Quand je lis un texte, et que je fais un effort pour l’expliquer, y aurait-il là aussi des frontières à franchir ? Et peut-il arriver qu’en lisant je me heurte à un mur, et qu’il me vienne l’envie de l’abattre ? Umberto Eco avait réfléchi dans cet ordre d’idées aux « limites de l’interprétation » (Eco, 1992 – Traduction française). On pourra peut-être parler de la même manière ou presque de frontières interprétatives en les traitant alors comme des frontières géographiques et en faisant intervenir la même dialectique. Bien lire, c’est oser affronter les frontières, les explorer, parfois les braver. Mais il est tout aussi évident que des frontières, des limites (Eco disait : limits of) doivent être fixées quand l’exercice de lecture est en cours. Il y a une distinction à faire, une frontière à établir, entre une interprétation valable et une interprétation « délirante ». La reading community a sûrement ici son rôle à jouer. Pour que mon interprétation, mon exercice d’explication de texte soient jugés valides, il me faut avoir l’aval de la communauté. Mais je puis aussi avoir l’impression que la communauté, qui lit avec moi par-dessus mon épaule, m’impose des contraintes, voire me censure. Il me vient alors une envie de me révolter, de secouer le joug que l’on veut m’imposer. Le lecteur, comme le citoyen, veut être libre et c’est son droit le plus strict. Mais il lui faut bien admettre que, pour qu’il puisse exercer sa liberté, en lisant, en explorant, voire en écrivant – il existe aussi une lecture écrivante –, un espace délimité, un cahier des charges, une série de contraintes sont nécessaires. Bref, et comme l’explique très bien Régis Debray, le « sans-frontiérisme », dans sa version naïve, risque d’être un leurre, une fuite, une lâcheté et le problème existe aussi pour qui aime les livres et qui a la passion de les faire « parler ». Nous avons alors besoin d’être bons stratèges, autrement dit : de ruser avec les frontières, en les respectant tout en les traversant.
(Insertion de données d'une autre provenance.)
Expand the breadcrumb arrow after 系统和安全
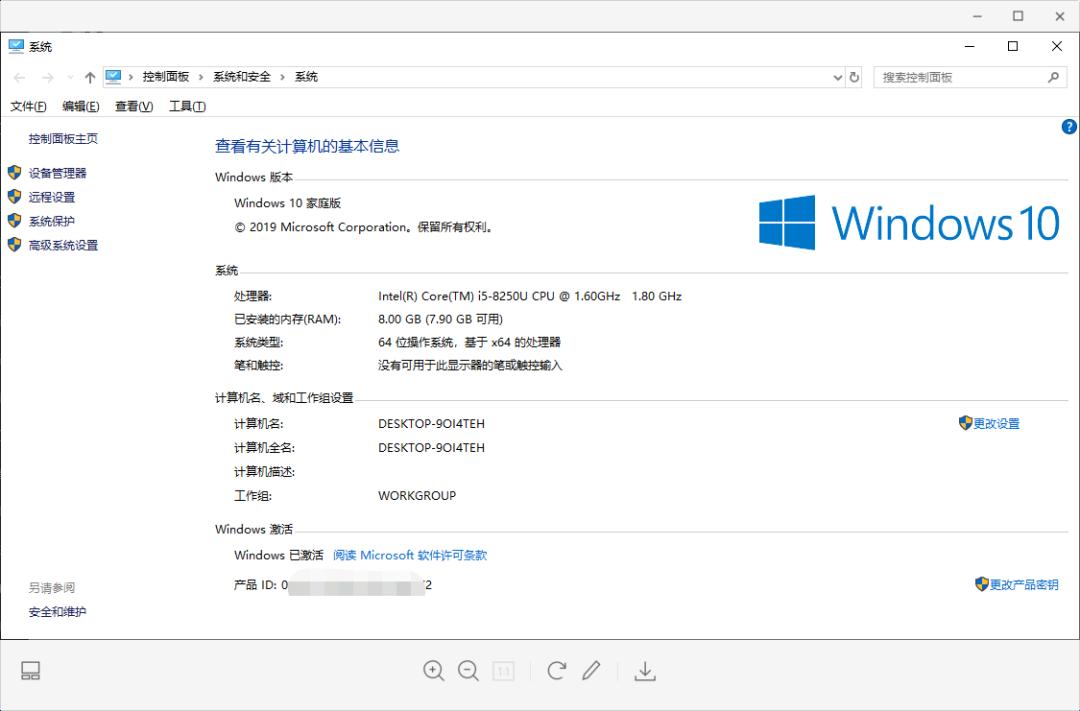Screen dimensions: 1080x711 point(283,76)
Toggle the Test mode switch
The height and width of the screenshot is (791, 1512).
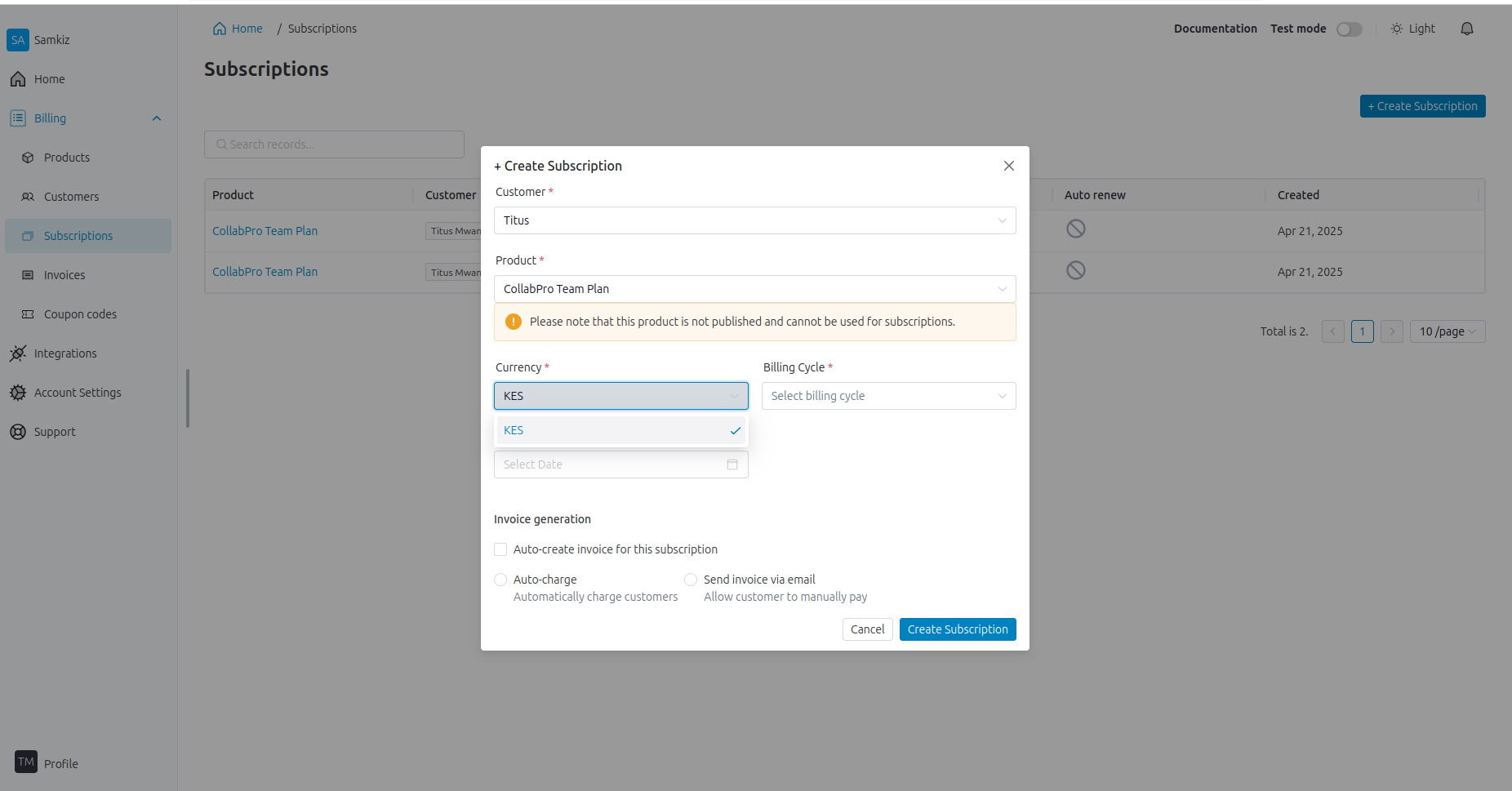1349,29
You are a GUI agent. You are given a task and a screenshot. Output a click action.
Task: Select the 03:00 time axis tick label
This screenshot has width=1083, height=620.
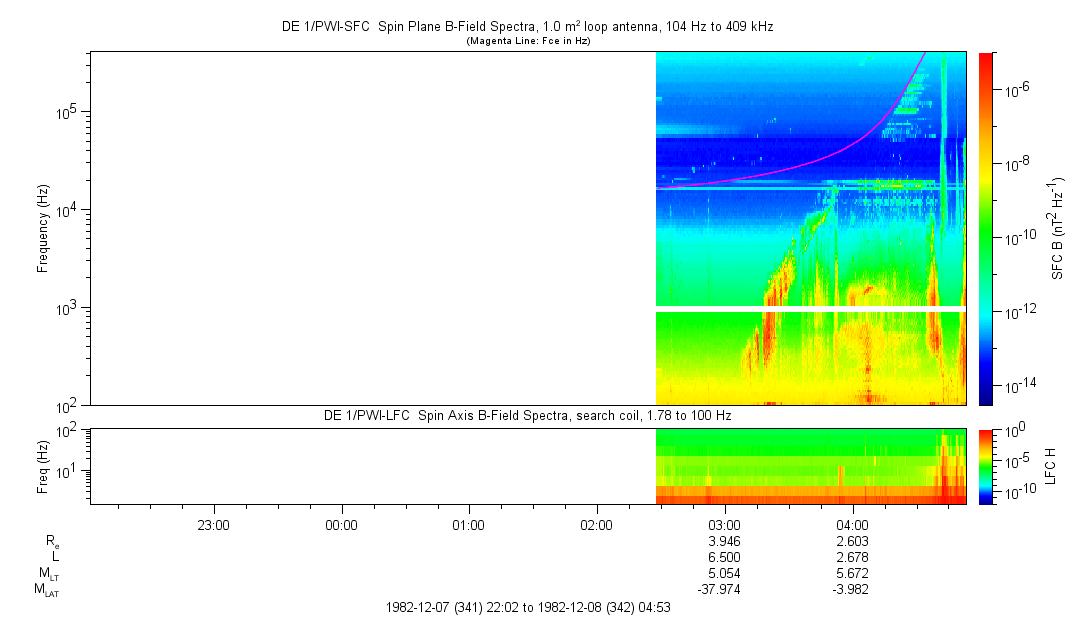coord(724,524)
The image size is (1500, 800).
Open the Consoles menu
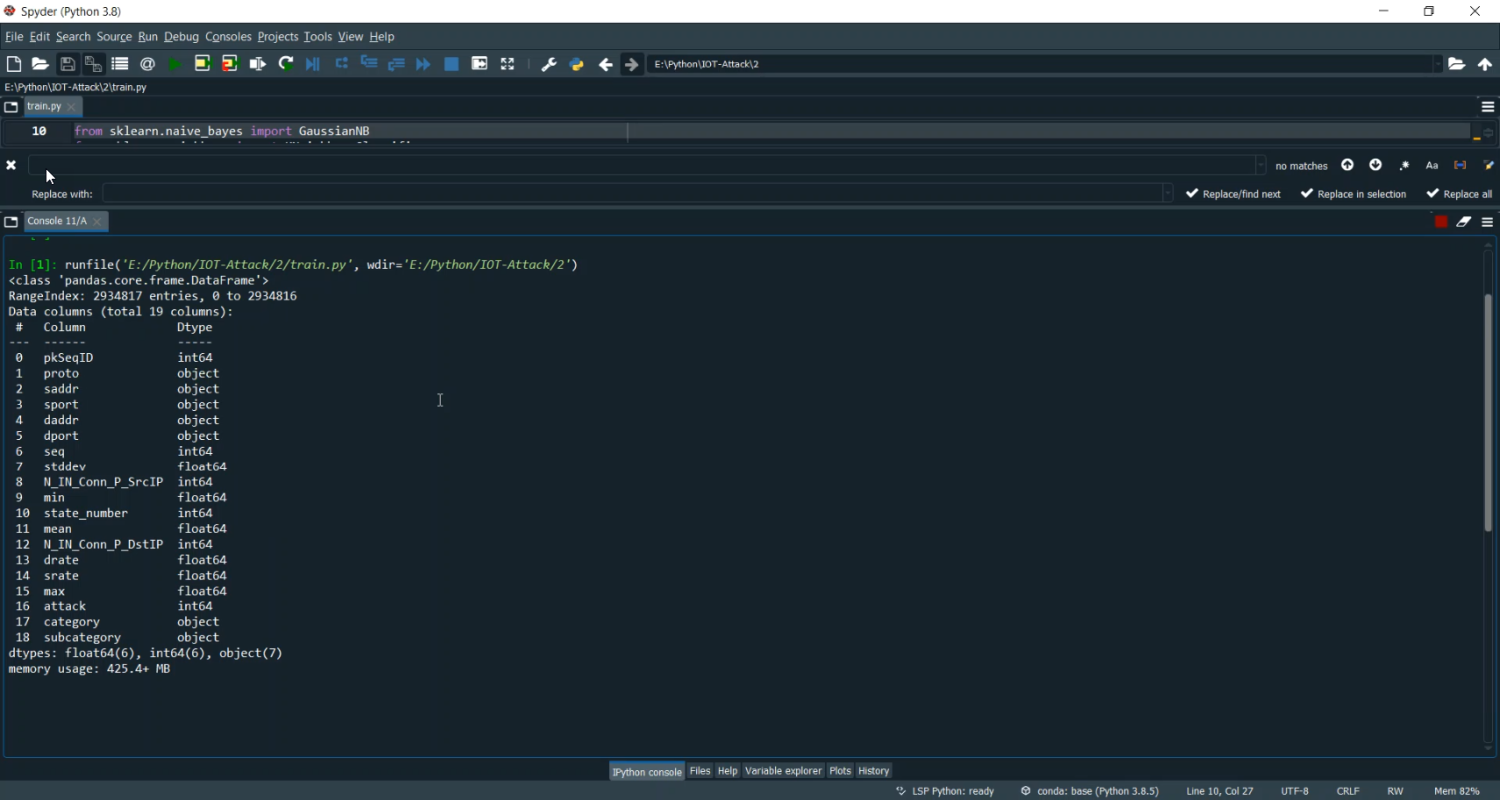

Lors de l’université d’été de Cadix, « aux confins de l’Europe » comme disent les guides touristiques, nous allons réfléchir collectivement, à l’aide d’exemples concrets et d’ « études de cas », à ces questions.
Sujets possibles :
– Représentation des frontières dans les textes littéraires de toutes les époques
– Représentation des frontières dans les arts visuels
– Frontières des langues et problèmes de traduction
– La lecture « délirante », comment l’identifier, voire la stopper ?
– Lecture et censure, le phénomène des sensitive readers
– Le wokisme en littérature (inclusivité vs exclusion)
– « Aventures » des frontières dans le roman
– Sémiotique des murs
– Techniques de « déconstruction » en littérature
– Critique de création et limites de l’interprétation
– Autres en rapport avec la problématique de l’IP
Organisation : Victoria Ferrety Montiel, Maria Cabral, Franc Schuerewegen.